One-sided solutions for optimal stopping problems with logconcave reward functions

TL;DR

This paper proves that optimal stopping problems with increasing, logconcave, right-continuous reward functions have one-sided solutions for general random walks and Lévy processes, extending known results and analyzing the smooth fit principle.

Contribution

It generalizes the class of reward functions for which one-sided solutions are guaranteed in optimal stopping problems involving Lévy processes and random walks.

Findings

All increasing, logconcave, right-continuous reward functions admit one-sided solutions.

The principle of smooth fit is examined for Lévy processes with such reward functions.

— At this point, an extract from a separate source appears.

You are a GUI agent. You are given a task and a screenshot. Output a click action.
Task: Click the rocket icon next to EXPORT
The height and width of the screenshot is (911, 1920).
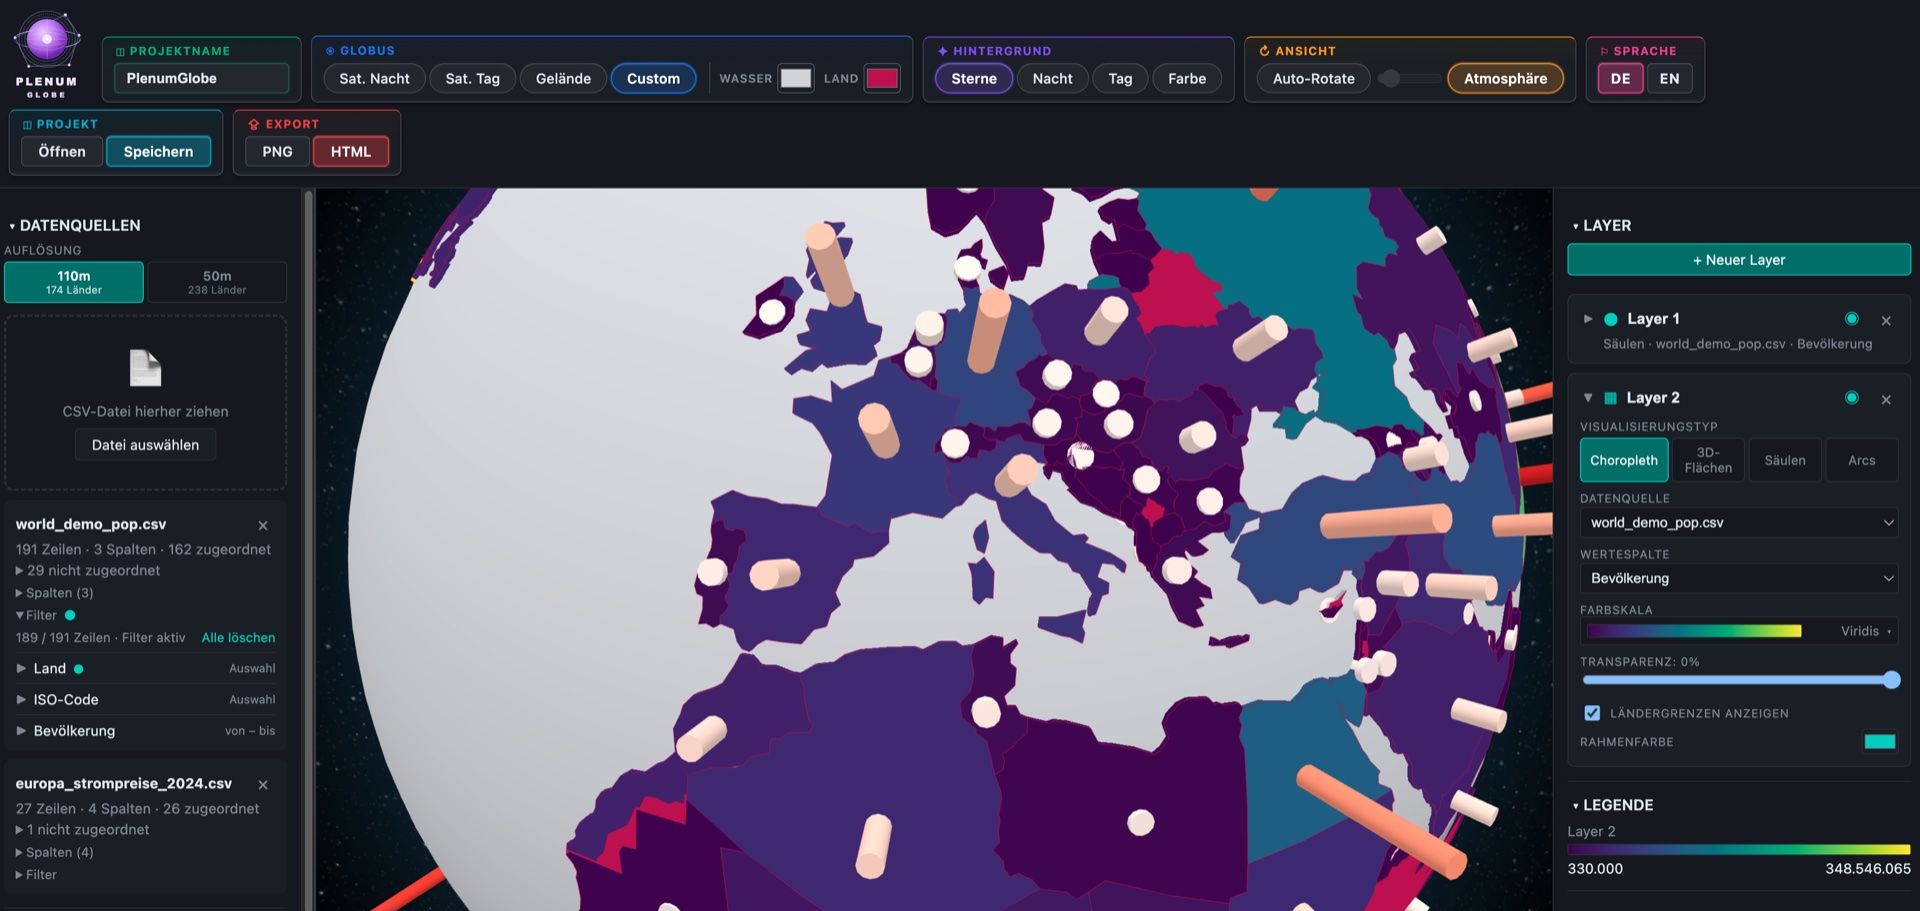[x=253, y=124]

Explicit solutions are known for specific reward functions like $(x^+)^{ u}$ and $(e^x-K)^+$.

Abstract

In the literature on optimal stopping, the problem of maximizing the expected discounted reward over all stopping times has been explicitly solved for some special reward functions (including $(x^+)^{\nu}$, $(e^x-K)^+$, $(K-e^{-x})^+$, $x\in\mathbb{R}$, $\nu\in(0,\infty)$ and $K>0$) under general random walks in discrete time and L\'evy processes in continuous time (subject to mild integrability conditions). All of such reward functions are continuous, increasing and logconcave while the corresponding optimal stopping times are of threshold type (i.e. the solutions are one-sided). In this paper, we show that all optimal stopping problems with increasing, logconcave and right-continuous reward functions admit one-sided solutions for general random walks and L\'evy processes. We also investigate in detail the principle of smooth fit for L\'evy processes when the reward function is increasing and logconcave.